• **DOKUMEN**

^^^^^^^^

Kata Mas Aar, justru karena waktu itu kami masih Islam, maka nggak apa-apa. Sebab, waktu itu pengajaran Tuhan memang dimaksudkan untuk meretas jalan hubungan Islam-Kristen yang lapang. Tapi karena kami sekarang sudah bukan Islam, tapi berkeyakinan netral sebagaimana nabi Ibrahim, Mas Aar menjaga agar orang tidak berasumsi yang tidak-tidak ketika melihat jilbabku.
Pada waktu itu aku masih keberatan membuka jilbabku. Aku betul-betul tidak merasa bermasalah dengan penutup kepalaku ini. Mau dibilang apa juga rasanya aku nggak peduli. Tapi karena Mas Aar terus mendesak, akhirnya aku berkompromi hanya menutup kepalaku dengan scarf (masih kelihatan kupingnya) seperti orang Gipsy.
Ternyata penutup kepala itu memang menimbulkan "masalah". Walau mereka (sahabatku dan teman-teman gerejanya) menyambut kami dengan sangat baik, tapi aku sempat diberondong beragam pertanyaan. Dan sebenarnya yang paling membuatku tidak nyaman dengan jilbabku ini adalah karena kemudian pembicaraan itu sering dimulai dengan, "Saya dulu juga orang Islam, tapi setelah saya percaya .....dst".
No matter how hard I try to tell them bahwa aku ini seorang Spiritualis dan "Bukan Orang Islam", tetap saja mereka melihat aku sebagai orang Islam.
Walaupun aku berusaha mempersingkat percakapan dan beralih ke orang lain, eeeh... orang yang lain itu juga menyangka aku orang Islam. Yah karena jilbabku ini mungkin...
Ternyata, aku peduli dengan komentar itu. Mereka memang tidak mempertanyakan mengapa aku berjilbab padahal bukan Islam. Tapi pandangan kawan-kawan non-muslim bahwa jilbab itu adalah simbol Islam itu yang membuatku sadar bahwa suka tidak suka, mau tidak mau, saat ini jilbab memang sudah sangat lekat menjadi simbol umat Islam dan akan menjadi pembatas bagiku untuk dapat menyatu dengan sahabat-sahabatku yang bukan Islam.
Ternyata, seakrab apapun hubunganku dengan teman-teman non-Islam, jilbab yang kupakai itu tetap akan menimbulkan jarak.
Bila aku bernyanyi dan menyebut-nyebut '
Haleluya',
'Puji Tuhan' atau menyapa dengan '
om santi santi om', tetap saja umat non-Islam itu merasa salam itu diucapkan oleh seorang Islam.
Atau, orang Islam yang melihat sambil lalu bisa jadi akan merasa tersinggung dan marah karena orang berjilbab kok ngomong begitu.

^^^^^^^^

• **DATA YANG DIBERIKAN**
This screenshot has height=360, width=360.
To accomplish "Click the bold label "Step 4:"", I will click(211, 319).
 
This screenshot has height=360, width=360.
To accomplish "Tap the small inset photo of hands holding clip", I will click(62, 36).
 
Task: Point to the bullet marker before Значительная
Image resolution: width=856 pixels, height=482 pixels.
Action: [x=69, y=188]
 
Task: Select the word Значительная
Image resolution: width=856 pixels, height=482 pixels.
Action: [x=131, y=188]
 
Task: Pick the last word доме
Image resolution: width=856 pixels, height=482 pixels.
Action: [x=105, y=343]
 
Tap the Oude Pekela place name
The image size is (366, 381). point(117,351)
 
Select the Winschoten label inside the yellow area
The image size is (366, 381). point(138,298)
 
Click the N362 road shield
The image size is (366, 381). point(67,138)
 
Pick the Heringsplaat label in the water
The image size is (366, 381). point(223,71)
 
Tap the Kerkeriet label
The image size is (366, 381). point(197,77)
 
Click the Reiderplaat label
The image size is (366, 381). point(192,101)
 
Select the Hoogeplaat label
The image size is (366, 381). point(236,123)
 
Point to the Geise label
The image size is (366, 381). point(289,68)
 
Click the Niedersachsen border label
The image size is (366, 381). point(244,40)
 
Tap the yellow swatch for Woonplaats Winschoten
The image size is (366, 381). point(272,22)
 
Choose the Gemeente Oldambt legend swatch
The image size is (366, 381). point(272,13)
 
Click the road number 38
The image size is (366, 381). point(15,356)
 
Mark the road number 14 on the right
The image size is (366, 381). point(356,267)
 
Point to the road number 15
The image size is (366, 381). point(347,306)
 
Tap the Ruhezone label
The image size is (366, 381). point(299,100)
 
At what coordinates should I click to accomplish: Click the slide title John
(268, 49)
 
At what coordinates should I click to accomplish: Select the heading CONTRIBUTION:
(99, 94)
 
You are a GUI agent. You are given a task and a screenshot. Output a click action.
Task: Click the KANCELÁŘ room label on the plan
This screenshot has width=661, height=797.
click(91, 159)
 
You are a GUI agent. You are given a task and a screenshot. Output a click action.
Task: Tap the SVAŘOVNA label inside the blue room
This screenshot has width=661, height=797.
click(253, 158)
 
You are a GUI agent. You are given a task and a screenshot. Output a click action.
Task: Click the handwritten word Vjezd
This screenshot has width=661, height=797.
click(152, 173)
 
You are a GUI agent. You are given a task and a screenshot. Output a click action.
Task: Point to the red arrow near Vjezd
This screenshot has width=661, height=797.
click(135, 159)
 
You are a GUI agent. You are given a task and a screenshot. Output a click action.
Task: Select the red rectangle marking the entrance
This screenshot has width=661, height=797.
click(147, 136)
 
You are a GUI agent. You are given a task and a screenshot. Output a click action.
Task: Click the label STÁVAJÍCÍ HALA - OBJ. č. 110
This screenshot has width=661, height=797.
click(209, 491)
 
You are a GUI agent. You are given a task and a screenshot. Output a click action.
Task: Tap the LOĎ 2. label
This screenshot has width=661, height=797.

^^^^^^^^

• **SOAL LATIHAN 1**
Tentukan apakah setiap pernyataan berikut sesuai dengan tulisan tentang jilbab, lalu jawab ya atau tidak disertai kutipan persis dari tulisan itu yang menjadi penentunya.
(a) Tokoh "aku" akhirnya menutup kepala dengan scarf yang masih memperlihatkan telinga.
(b) Sahabat dan teman-teman gerejanya menyambut dengan dingin.
(c) Kawan-kawan non-muslim mempertanyakan mengapa tokoh "aku" berjilbab padahal bukan Islam.
• **SOAL LATIHAN 2**
Terjemahkan kalimat dari tulisan tentang jilbab ini ke dalam bahasa Inggris: "Ternyata, seakrab apapun hubunganku dengan teman-teman non-Islam, jilbab yang kupakai itu tetap akan menimbulkan jarak."
• **SOAL LATIHAN 3**
Lanjutkan tulisan tentang jilbab mulai setelah kalimat terakhirnya.
Materi tersebut terpisah dari tulisan tentang jilbab.

• **HASIL LATIHAN 1**
(a) Ya: "akhirnya aku berkompromi hanya menutup kepalaku dengan scarf (masih kelihatan kupingnya)"
(b) Tidak: "mereka (sahabatku dan teman-teman gerejanya) menyambut kami dengan sangat baik"
(c) Tidak: "Mereka memang tidak mempertanyakan mengapa aku berjilbab padahal bukan Islam."

• **HASIL LATIHAN 2**
It turns out that no matter how close my relationship with my non-Muslim friends is, the headscarf I wear will still create distance.

• **HASIL LATIHAN 3**
Nanti aku dikenai pasal penodaan agama pula seperti Bunda dan Yang Mulia
Tapi aku sih sebenarnya nggak terlalu peduli apa kata orang. Aku juga nggak terlalu risau dengan resiko saat aku menjalani apa-apa yang aku yakini sebagai kebenaran dari Tuhan. Tapi ketika kebenaran dan kepentingan pribadiku berbenturan dengan kehendak-Nya, sudah waktunya aku untuk merenungkan kembali kebenaranku.
Balik lagi ke masalah jilbab, aku sebenarnya masih senang memakai jilbab karena banyak alasan seperti yang sudah kutuliskan. Tetapi ketika jilbab itu menjadi penghalang untuk menyampaikan pesan-pesan Tuhan untuk seluruh umat manusia, maka sudah saatnya aku merenungkan kembali alasanku memakai jilbab. Ketika Malaikat Jibril mengajarkan di Eden mengenai perdamaian antar-kelompok agama yang sangat diprioritaskan Tuhan, ketika aku diberi tanggung jawab untuk menyanyikan pesan-pesan Tuhan untuk semua umat beragama, maka semua kepentingan pribadi yang menghalangi misi Tuhan itu harus dapat kukalahkan.
Jadilah aku akhirnya memutuskan untuk melepaskan jilbabku.
Buat Mas Aar, masalah pakai/tidak pakai jilbab ini mungkin sebuah hal yang sepele, tapi buat aku ...ehm, it's a girl thing laah, cuman cewek yang ngerti. Walaupun aku jengah dan sebenarnya enggan, tapi ketika kehendak Tuhan itu terbatasi, maka kejengahan dan keengganan itu harus dapat kukalahkan. Dan kepentingan Tuhan harus kuutamakan. Ya sudahlah, jerawat dan rambut yang kacau ini tak dapat kututupi lagi...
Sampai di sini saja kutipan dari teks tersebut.